Six studies applied claims-based effectiveness algorithms incorporating adherence, treatment stability, and glucocorticoid use. Using these criteria, 14.8% to 26% of patients met definitions for effective treatment.
Clinical effectiveness was most commonly assessed using the Clinical Disease Activity Index (CDAI). Ten studies reported mean CDAI changes, generally at 6 months, ranging from −4.7 to 5.1. Other clinical outcomes included DAS28 scores, ACR response criteria, and joint counts.
Patient-reported outcomes were evaluated in 12 studies, primarily using registry data. Pain was the most frequently assessed outcome, with mean changes ranging from −9.3 to 8.9. Additional measures included fatigue, morning stiffness, HAQ-DI, and RAPID3, although reporting was inconsistent across studies.
Overall study quality was assessed using the Newcastle-Ottawa Scale, with most studies rated as high quality.
Clinical Implications
These findings provide important context for clinicians and payers evaluating JAK inhibitors in routine RA management. While randomized trials demonstrate efficacy under controlled conditions, this review highlights variability in real-world adherence, persistence, and clinical response.
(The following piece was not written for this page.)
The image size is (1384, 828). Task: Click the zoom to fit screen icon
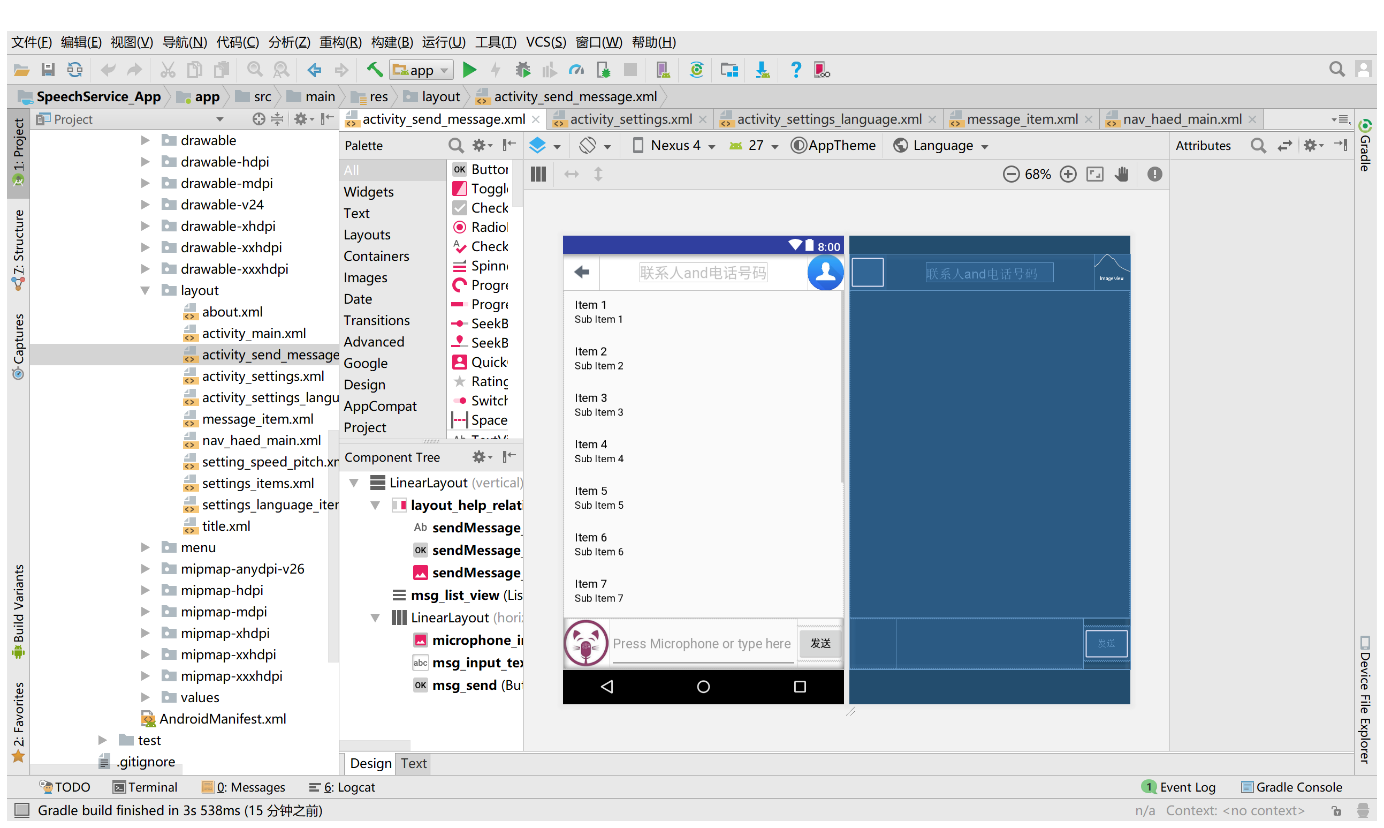click(x=1095, y=174)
Claims-based analyses offer insight into medication use patterns relevant to managed care, though they lack detailed clinical granularity. Registry and EMR data help address this gap by capturing disease activity and patient-reported outcomes, which are increasingly emphasized in value-based care.
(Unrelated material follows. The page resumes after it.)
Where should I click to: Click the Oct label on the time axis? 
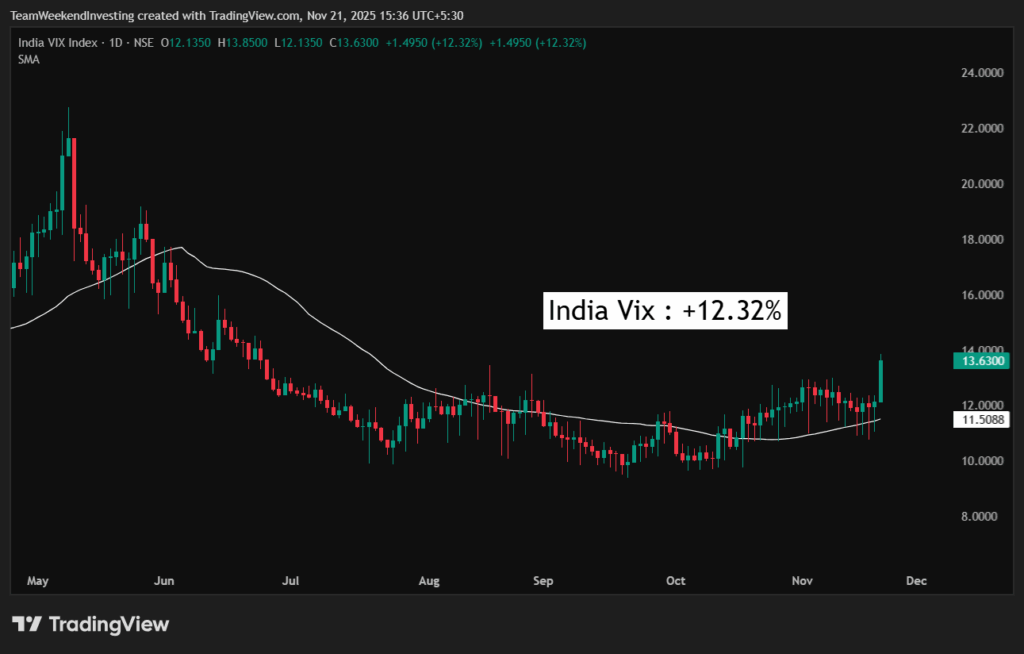click(x=676, y=580)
The modest improvements observed in disease activity and pain underscore the importance of setting realistic expectations for treatment outcomes in real-world populations. For managed care stakeholders, these data may inform formulary decisions, utilization management strategies, and patient selection for JAK inhibitor therapy.
Conclusion
This study demonstrates that JAK inhibitors provide measurable real-world benefits for US patients with rheumatoid arthritis, with moderate adherence, sustained persistence, and modest improvements in clinical and patient-reported outcomes. The findings complement randomized trial data and support the role of real-world evidence in informing managed care and clinical decision-making.
Reference
Gandy C, Bazzazzadehgan S, Bruera S, Huang Y. Evaluation of real-world evidence to assess effectiveness outcomes of Janus kinase inhibitors for rheumatoid arthritis: a systematic review of US studies. Drug Healthc Patient Saf. 2025 Jan 7;17:25-49. doi:10.2147/DHPS.S492887.